Please provide complete information as applicable to your setup.
• Hardware Platform (Jetson / GPU) RTX 2080
• DeepStream Version 5.0-dp
• TensorRT Version 7.0.0.11
• NVIDIA GPU Driver Version (valid for GPU only) 440.64.00
So far in my tests I haven’t been able to notice consistent gain or loss of performance from using classifier_async_mode=1 for secondary GIEs.

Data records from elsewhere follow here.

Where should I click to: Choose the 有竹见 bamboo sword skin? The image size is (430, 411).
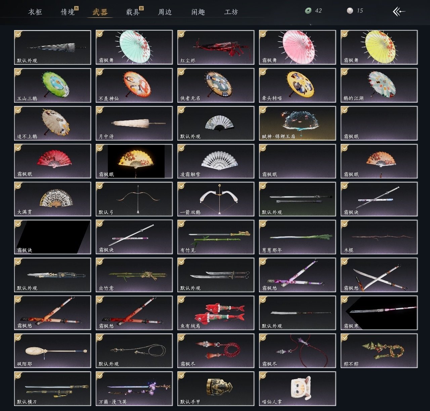(x=216, y=237)
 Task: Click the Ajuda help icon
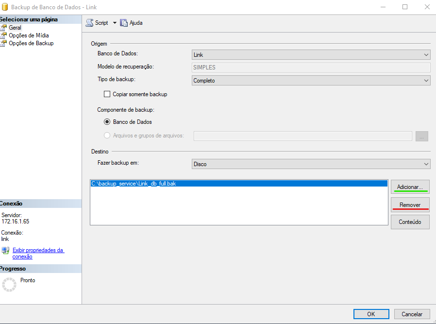[x=124, y=23]
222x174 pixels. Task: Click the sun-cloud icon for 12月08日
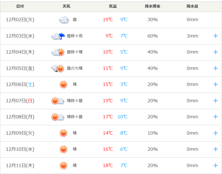tap(58, 117)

I’m running deepstream-app example with source4_1080p_dec_infer-resnet_tracker_sgie_tiled_display_int8.txt config, except I modified [source0] and [sink0] sections of the config as follows:
[source0]
enable=1
#Type - 1=CameraV4L2 2=URI 3=MultiURI 4=RTSP
type=2
uri=file://../../streams/sample_1080p_h264.mp4
num-sources=1
#drop-frame-interval=2
gpu-id=0
# (0): memtype_device - Memory type Device
# (1): memtype_pinned - Memory type Host Pinned
# (2): memtype_unified - Memory type Unified
cudadec-memtype=0
[sink0]
enable=1
#Type - 1=FakeSink 2=EglSink 3=File
type=1
sync=0
source-id=0
gpu-id=0
nvbuf-memory-type=0
I change whether to use classifier_async_mode directly in config_infer_secondary_carcolor.txt, config_infer_secondary_carmake.txt and config_infer_secondary_vehicletypes.txt config files.
Performance measurements are as reported by the sample app in terminal. Throughput remains very similar, sometimes increasing from 200FPS to 210FPS. Frame latency stays pretty much the same, while per component latency decreases for secondary GIEs and increases for src_bin_muxer
So, my question is what is the benefit of classifier_async_mode? Can I expect performance gains from it, especially throughput, and in what scenarios (I understand that it needs track ids, but perhaps some other pipeline elements are also needed)?